Finding Common Phrases or Sentences Across Different Documents

As mentioned in the previous post, I picked up on a nice little challenge from my colleague Ray Corrigan a couple days ago to find common sentences across different documents.

My first, rather naive, thought was to segment each of the docs into sentences and then compare sentences using a variety of fuzzy matching techniques, retaining the ones that sort-of matched. That approach was a bit ropey (I’ll describe it in another post), but whilst pondering it over a dog walk a much neater idea suggested itself – compare n-grams of various lengths over the two documents.
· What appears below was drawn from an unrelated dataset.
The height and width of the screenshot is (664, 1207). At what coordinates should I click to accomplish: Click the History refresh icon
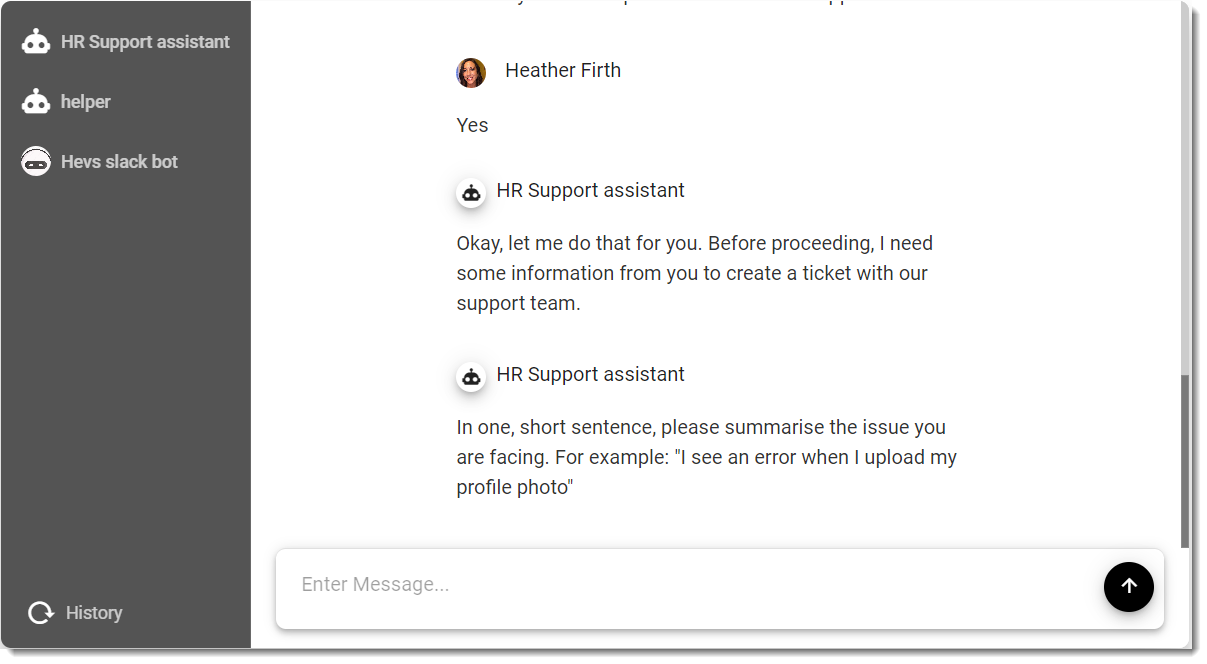(x=39, y=612)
At it’s heart, all we need to do is find the intersection of the ngrams that occur in each document.

So here’s a recipe to do that…

First, we need to get documents into a text form. I started off with PDF docs, but it was easy enough to extract the text using textract.

!pip install textract

import textract
txt = textract.process('ukpga_19840012_en.pdf')

The next step is to compare docs for a particular size n-gram – the following bit of code finds the common ngrams of a particular size and returns them as a list:

import nltk
from nltk.util import ngrams as nltk_ngrams

def common_ngram_txt(tokens1,tokens2,size=15):
    print('Checking ngram length {}'.format(size))
    ng1=set(nltk_ngrams(tokens1, size))
    ng2=set(nltk_ngrams(tokens2, size))

    match=set.intersection(ng1,ng2)
    print('..found {}'.format(len(match)))

    return match

I want to be able to find common ngrams of various lengths, so I started to put together the first fumblings of an n-gram sweeper.

The core idea was really simple – starting with the largest common n-gram, detect increasingly smaller n-grams; then do a concordance report on each of the common ngrams to show how that ngram appeared in the context of each document. (See n-gram / Multi-Word / Phrase Based Concordances in NLTK.)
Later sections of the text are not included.